THE ROLE OF FORESTS AS MICROCLIMATES FOR SPOTTED OWLS
|Kate McGinn; University of Wisconsin-Madison; email@example.com; M. Zachariah Peery, John J. Keane, Benjamin Zuckerberg, William Berigan, Ceeanna Zulla, Zach Wilkinson, Josh Barry|
While large scale, extreme temperature events associated with anthropogenic climatic change threaten global biodiversity, smaller areas of habitat within a landscape may retain suitable conditions where individuals can seek refuge. The spotted owl is a climate-sensitive, older-forest specialist that is less heat tolerant than other birds, with relatively low upper critical temperatures and limited ability to dissipate heat.
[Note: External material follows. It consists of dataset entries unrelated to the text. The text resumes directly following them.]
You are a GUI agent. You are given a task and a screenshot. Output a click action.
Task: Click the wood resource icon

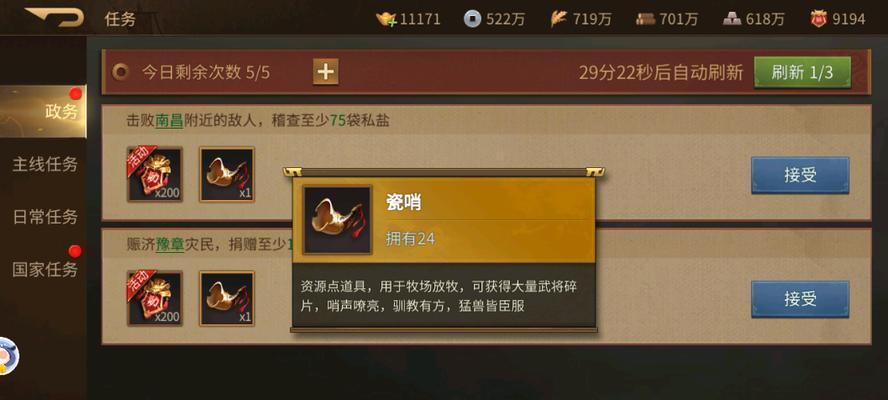(645, 19)
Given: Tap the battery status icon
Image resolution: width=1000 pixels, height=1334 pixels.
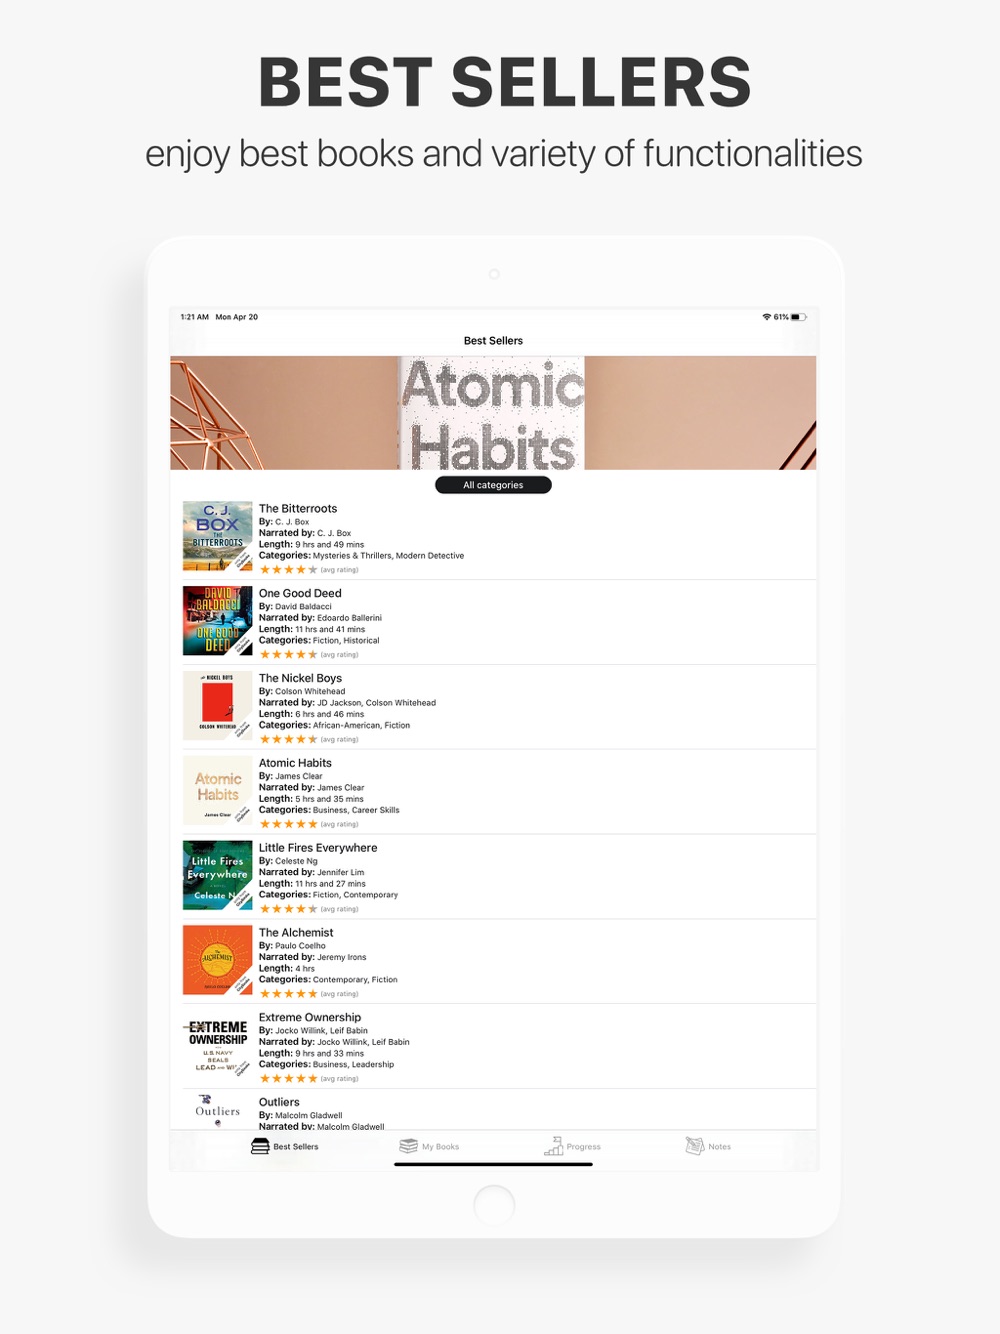Looking at the screenshot, I should [799, 317].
We have yet to understand how access to cooler microclimates influences spotted owls during heat waves. In the summers of 2019-2021, we used GPS-tagging, doubly-labeled water injections, and demographic modeling to 1) examine how habitat and elevation interact to influence the temperatures spotted owls experience and 2) measure the effect of cumulative heat exposure on physiological rates. We found that elevation, topography, and canopy cover are significant predictors for microclimates. We also found that water turnover rates, which confer heat dissipating behaviors, increase with temperature, but overall energetic expenditure is only weakly impacted by temperature. Results suggests that the habitat spotted owls select during the day sufficiently buffers individuals from direct heat stress in current conditions, but extreme thermal events impact individual physiology. We will additionally report on the effect of habitat and temperature extremes on spotted owl occupancy. This study, thus, will identify particular areas and forest types that serve as temperature refugia for spotted owls as the climate continues to warm and help integrate the conservation of this species into forest planning activities.